■ **INPUT MATERIAL**
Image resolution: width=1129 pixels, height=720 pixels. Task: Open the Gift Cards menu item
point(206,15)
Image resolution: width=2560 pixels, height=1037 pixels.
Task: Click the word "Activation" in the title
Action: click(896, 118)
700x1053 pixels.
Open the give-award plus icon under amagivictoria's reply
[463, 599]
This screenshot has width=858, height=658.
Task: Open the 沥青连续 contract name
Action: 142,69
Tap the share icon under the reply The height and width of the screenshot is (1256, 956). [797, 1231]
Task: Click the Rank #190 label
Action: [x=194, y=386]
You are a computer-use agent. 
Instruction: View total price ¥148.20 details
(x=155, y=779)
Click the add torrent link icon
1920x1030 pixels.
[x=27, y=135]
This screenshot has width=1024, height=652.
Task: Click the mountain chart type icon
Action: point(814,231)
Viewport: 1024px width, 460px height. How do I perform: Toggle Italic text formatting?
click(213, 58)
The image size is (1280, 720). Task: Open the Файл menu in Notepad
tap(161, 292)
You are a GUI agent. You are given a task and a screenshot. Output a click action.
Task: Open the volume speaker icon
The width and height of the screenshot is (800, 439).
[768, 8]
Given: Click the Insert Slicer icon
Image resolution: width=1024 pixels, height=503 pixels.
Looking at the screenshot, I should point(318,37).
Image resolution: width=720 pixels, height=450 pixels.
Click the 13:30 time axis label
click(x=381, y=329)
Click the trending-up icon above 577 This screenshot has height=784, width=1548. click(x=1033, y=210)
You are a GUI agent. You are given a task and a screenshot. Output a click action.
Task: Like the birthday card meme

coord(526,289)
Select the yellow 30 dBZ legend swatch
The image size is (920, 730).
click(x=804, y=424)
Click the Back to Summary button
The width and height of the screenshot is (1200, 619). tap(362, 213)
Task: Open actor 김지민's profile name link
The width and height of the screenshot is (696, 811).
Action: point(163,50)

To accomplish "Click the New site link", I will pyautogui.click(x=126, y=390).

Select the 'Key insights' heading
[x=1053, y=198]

■ **WHAT THIS TASK INVOLVES**
Where the material contains a line with "link", return that line.

■ **OUTPUT OF THE TASK**
Click the add torrent link icon
Task: Open actor 김지민's profile name link
To accomplish "Click the New site link", I will pyautogui.click(x=126, y=390).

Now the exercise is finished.